▶ [Collected data]
◇ ◇ ◇

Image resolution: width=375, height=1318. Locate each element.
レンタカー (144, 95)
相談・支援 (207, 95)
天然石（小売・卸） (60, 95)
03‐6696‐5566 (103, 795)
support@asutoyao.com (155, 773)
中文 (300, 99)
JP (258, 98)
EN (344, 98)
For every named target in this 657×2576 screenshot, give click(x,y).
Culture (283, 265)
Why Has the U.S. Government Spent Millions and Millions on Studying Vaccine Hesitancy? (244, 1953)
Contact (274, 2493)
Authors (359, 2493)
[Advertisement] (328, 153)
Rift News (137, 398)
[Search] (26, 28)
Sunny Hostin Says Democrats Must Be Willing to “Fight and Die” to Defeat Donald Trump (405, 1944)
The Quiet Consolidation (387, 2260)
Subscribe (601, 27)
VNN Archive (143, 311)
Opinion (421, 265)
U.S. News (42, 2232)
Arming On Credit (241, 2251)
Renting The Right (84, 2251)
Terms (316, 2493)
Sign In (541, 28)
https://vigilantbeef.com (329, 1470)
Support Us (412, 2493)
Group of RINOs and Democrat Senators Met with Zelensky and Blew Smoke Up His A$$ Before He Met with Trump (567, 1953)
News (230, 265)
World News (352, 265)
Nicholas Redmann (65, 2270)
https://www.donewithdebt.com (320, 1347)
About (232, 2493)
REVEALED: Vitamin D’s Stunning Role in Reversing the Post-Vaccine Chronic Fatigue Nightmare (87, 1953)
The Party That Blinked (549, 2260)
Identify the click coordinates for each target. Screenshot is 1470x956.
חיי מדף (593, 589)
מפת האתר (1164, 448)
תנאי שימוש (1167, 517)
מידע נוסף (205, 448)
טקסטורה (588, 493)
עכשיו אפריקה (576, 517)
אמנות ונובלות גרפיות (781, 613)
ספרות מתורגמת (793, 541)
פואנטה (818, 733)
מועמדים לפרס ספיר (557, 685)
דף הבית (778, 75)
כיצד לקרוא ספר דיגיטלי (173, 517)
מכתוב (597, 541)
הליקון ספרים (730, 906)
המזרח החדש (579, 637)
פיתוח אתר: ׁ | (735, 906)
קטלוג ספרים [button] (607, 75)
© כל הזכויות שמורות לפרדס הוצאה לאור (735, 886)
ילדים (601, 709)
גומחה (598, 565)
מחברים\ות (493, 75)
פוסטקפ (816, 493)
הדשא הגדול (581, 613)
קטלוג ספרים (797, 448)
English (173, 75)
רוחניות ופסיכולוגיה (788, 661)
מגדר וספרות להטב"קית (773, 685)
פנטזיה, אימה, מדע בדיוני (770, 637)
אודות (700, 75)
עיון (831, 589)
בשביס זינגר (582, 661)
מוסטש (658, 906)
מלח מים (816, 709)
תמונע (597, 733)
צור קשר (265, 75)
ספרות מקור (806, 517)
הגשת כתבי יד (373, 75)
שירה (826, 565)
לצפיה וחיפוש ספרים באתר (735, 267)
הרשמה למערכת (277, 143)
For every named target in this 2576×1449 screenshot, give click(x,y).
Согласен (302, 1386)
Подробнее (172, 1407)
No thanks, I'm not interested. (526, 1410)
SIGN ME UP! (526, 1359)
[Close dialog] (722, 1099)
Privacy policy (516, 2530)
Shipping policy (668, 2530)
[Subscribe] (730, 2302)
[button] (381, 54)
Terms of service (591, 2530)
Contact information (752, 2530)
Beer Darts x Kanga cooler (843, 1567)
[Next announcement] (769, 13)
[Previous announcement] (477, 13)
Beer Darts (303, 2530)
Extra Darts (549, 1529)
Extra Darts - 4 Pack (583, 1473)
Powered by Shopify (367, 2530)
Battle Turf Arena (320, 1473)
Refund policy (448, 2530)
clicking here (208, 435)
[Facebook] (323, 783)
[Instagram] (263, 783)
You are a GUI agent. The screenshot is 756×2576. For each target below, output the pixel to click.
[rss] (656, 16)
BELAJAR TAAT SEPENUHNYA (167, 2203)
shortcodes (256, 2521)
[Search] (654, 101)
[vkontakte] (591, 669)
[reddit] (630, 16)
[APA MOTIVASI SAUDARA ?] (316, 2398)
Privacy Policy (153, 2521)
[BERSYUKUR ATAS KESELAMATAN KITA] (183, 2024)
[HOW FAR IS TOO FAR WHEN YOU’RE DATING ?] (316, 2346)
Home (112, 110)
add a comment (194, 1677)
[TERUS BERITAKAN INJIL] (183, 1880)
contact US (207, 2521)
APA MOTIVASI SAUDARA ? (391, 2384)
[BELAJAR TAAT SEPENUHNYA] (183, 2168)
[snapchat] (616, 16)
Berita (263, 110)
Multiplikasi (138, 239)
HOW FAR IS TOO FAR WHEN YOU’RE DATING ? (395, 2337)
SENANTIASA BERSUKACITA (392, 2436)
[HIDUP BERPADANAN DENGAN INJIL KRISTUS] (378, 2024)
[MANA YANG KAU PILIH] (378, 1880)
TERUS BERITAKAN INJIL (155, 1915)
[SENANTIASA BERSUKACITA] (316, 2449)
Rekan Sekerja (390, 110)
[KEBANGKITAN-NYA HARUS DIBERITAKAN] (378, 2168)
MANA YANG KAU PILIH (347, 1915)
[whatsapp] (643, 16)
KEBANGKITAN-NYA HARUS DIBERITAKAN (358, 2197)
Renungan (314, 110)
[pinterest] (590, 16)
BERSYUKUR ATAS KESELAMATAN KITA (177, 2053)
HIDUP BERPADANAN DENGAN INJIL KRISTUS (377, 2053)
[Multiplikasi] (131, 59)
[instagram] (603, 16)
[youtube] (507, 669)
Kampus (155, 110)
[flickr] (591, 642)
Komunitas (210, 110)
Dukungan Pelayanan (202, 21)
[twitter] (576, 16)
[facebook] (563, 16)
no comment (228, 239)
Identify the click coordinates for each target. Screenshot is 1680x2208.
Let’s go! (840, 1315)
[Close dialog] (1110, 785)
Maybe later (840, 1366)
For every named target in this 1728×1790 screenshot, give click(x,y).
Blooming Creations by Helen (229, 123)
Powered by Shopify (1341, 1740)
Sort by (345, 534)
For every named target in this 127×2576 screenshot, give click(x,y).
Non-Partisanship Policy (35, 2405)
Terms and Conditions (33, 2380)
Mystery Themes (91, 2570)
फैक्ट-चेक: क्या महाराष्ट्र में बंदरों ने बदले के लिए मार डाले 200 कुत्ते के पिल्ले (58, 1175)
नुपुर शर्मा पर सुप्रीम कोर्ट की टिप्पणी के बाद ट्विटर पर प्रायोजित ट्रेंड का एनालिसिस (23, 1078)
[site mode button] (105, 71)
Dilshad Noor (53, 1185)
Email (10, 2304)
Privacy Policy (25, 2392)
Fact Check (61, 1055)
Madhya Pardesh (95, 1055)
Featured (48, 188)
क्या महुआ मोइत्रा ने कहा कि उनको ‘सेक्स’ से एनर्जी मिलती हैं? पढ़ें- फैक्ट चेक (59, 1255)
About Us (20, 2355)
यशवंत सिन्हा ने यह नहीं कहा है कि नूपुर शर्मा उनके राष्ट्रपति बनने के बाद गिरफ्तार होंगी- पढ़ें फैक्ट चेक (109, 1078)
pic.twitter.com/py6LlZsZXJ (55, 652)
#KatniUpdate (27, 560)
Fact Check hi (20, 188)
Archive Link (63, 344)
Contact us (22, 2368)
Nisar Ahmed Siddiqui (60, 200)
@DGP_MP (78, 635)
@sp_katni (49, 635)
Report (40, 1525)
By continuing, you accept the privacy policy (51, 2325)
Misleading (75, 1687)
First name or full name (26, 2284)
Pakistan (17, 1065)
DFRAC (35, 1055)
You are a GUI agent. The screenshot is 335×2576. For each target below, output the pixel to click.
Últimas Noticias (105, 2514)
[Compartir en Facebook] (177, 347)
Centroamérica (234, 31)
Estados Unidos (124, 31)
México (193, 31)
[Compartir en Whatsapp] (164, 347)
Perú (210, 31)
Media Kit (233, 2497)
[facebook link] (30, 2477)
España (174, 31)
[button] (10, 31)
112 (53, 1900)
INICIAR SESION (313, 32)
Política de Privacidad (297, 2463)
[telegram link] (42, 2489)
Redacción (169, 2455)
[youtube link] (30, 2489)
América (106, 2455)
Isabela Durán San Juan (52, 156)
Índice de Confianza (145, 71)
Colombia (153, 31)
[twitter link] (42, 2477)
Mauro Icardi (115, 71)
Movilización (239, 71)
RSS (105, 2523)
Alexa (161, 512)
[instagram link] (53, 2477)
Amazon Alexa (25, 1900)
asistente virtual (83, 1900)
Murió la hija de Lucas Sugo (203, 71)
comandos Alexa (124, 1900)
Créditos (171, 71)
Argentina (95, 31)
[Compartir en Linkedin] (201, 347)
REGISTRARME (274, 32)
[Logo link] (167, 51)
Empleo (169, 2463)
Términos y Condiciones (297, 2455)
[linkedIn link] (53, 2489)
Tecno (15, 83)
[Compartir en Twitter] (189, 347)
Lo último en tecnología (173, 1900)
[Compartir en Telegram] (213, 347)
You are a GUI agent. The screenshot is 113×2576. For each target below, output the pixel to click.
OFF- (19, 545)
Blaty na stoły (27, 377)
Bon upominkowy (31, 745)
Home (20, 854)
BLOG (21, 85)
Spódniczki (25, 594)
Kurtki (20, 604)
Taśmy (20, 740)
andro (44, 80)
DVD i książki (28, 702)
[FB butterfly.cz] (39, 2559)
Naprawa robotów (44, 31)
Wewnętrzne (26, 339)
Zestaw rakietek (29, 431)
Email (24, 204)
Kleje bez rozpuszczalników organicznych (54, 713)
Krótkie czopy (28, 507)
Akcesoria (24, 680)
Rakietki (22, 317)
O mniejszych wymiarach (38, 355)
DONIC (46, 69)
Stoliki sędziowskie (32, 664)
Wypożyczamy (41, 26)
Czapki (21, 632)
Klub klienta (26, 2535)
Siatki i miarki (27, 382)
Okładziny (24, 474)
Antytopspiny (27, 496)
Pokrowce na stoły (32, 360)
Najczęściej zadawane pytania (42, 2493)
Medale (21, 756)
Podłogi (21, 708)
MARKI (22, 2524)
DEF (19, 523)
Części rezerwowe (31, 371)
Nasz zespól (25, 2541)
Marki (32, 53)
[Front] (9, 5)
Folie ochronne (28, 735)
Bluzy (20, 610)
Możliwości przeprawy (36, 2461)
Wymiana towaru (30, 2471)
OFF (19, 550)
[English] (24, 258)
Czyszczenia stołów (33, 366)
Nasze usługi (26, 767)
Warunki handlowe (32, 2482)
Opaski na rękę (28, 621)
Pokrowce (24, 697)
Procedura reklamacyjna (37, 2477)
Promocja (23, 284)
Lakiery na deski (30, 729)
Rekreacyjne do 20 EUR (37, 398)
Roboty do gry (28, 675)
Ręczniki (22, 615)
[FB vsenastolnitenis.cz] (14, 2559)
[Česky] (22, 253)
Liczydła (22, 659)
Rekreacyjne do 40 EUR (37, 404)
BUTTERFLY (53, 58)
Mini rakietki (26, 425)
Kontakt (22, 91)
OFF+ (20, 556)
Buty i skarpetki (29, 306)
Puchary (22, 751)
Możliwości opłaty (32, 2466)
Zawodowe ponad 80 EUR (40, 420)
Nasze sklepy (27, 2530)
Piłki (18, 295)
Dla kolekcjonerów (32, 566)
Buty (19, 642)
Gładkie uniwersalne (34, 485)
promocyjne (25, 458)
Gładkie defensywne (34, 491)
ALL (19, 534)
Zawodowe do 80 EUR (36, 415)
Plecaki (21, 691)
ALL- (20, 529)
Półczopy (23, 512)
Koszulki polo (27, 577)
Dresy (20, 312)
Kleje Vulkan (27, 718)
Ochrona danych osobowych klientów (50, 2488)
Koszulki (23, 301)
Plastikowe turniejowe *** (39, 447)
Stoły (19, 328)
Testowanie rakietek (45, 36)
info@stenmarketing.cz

◇ ◇ ◇

▶ [Exercise instructions] How many lines in the records above contain the string "SENANTIASA"? State the number and nothing more.

▶ [Output] 2